Spoken Japanese is fast. But, kids learn language at their own natural pace, no matter the language’s nature. With a Japanese lesson, your child can work gradually at their pace instead of dealing with everything at once. In addition, kids are energetic which means they can adapt to a fast-paced language. That is why some studies claim that it might be beneficial to start language studies at a young age. As your child learns to speak a fast language like Japanese, their brain is compelled to think and function faster.

Kids Learn Respect through Language

Japanese has a particular honorifics system that dictates the way somebody must speak and behave. As your child starts to learn Japanese, they may not know the honorifics to use and when or with whom. But, the benefit is that Japanese lessons let them pay more attention to personal relationships. As your child starts to study Japanese, they will learn how to address other people with respect and how to speak to people with proper etiquette. They will be able to see relationships in a new way. This will greatly benefit young learners.

Kids Learn Japanese through Pictures and Symbols

A lot of parents are worried that the Japanese writing systems are too difficult for their little ones to understand. Although the writing systems can be challenging, they can be learned.

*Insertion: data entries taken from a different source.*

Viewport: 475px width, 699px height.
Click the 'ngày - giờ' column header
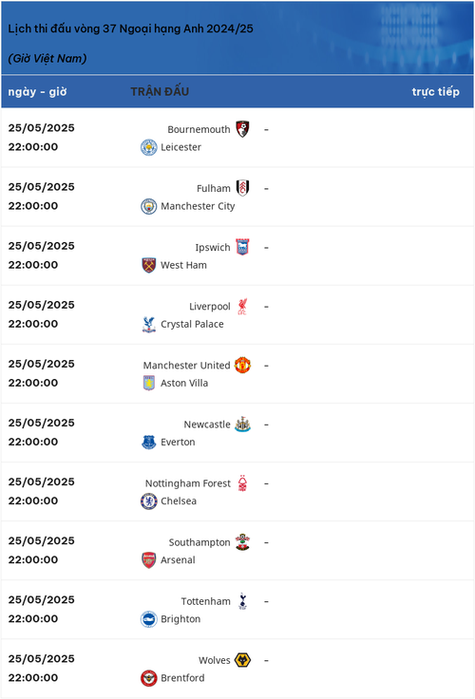(x=37, y=91)
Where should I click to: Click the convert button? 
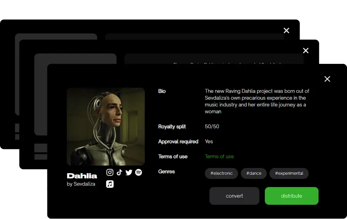coord(234,196)
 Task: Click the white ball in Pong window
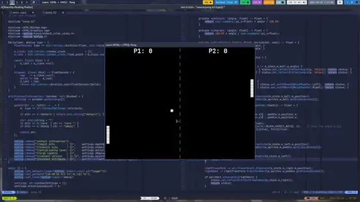click(x=172, y=111)
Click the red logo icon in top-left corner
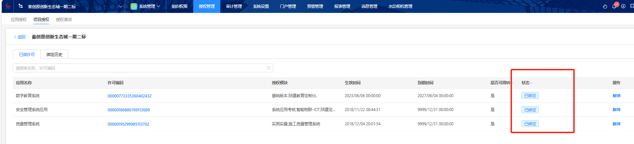The width and height of the screenshot is (634, 144). (7, 6)
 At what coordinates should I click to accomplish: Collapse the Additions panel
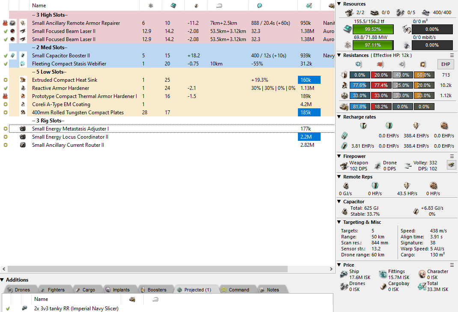point(3,280)
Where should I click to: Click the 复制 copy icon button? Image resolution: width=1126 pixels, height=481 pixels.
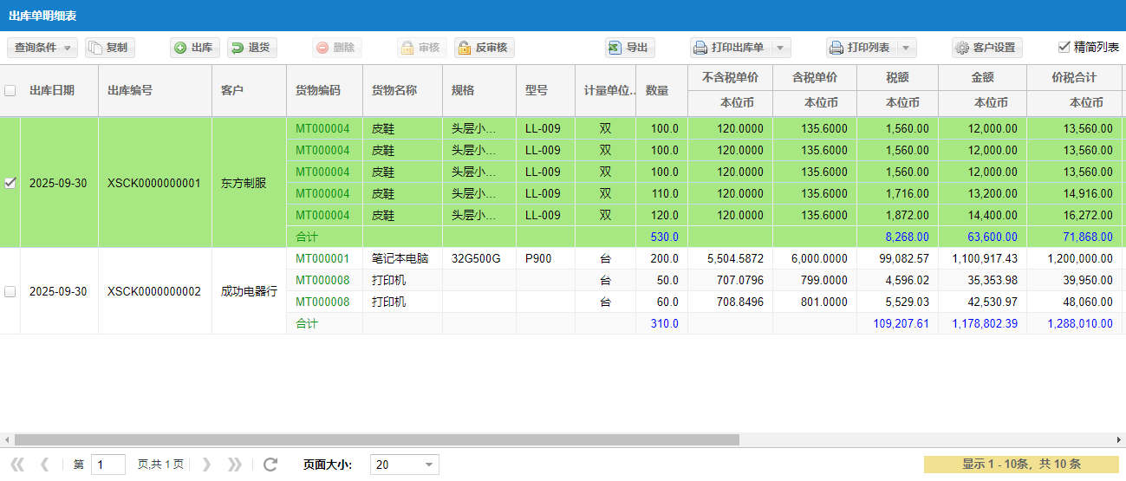point(109,48)
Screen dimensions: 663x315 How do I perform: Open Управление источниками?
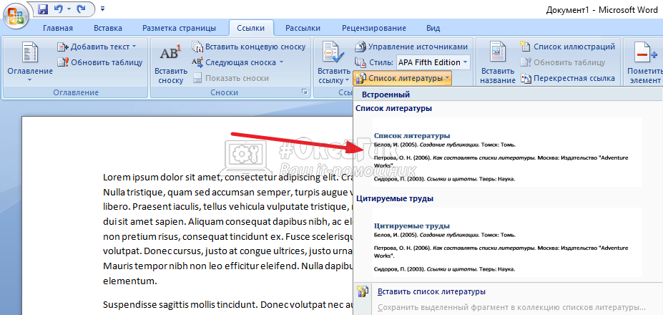point(411,47)
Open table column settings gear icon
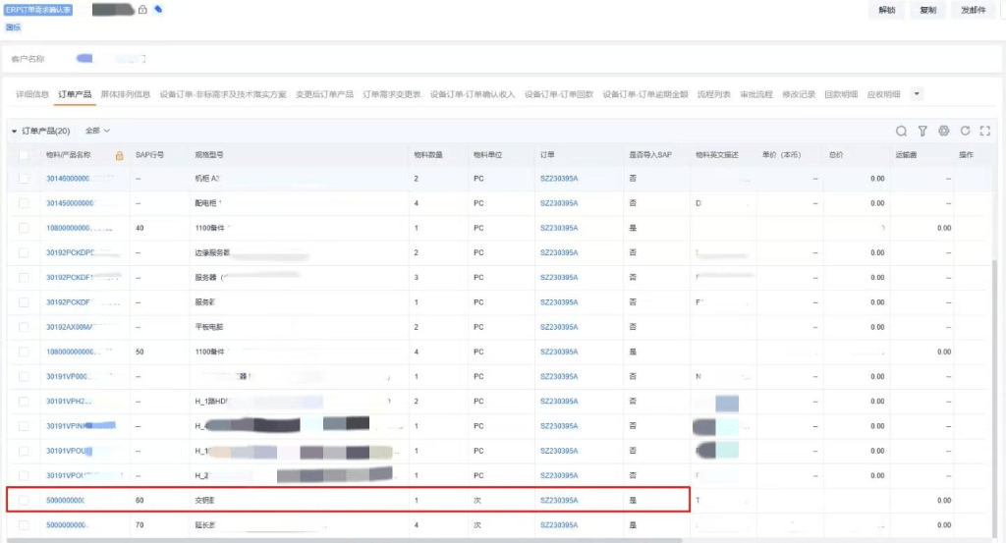The width and height of the screenshot is (1006, 543). coord(944,131)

In the West, writing is similar to a math equation where there is a set of letters that will be added together in the correct combination to create a word. But, kanji is different. When using a kanji character, you will draw a representation of an idea. Your children can learn the language through association. This is the reason schools use picture books to teach children new words. Also, this is why kids love to draw and color. While Japanese writing can be hard, it promotes artistic development and analogical thinking. Learning Japanese encourages your child to expand their learning and help them develop in new ways.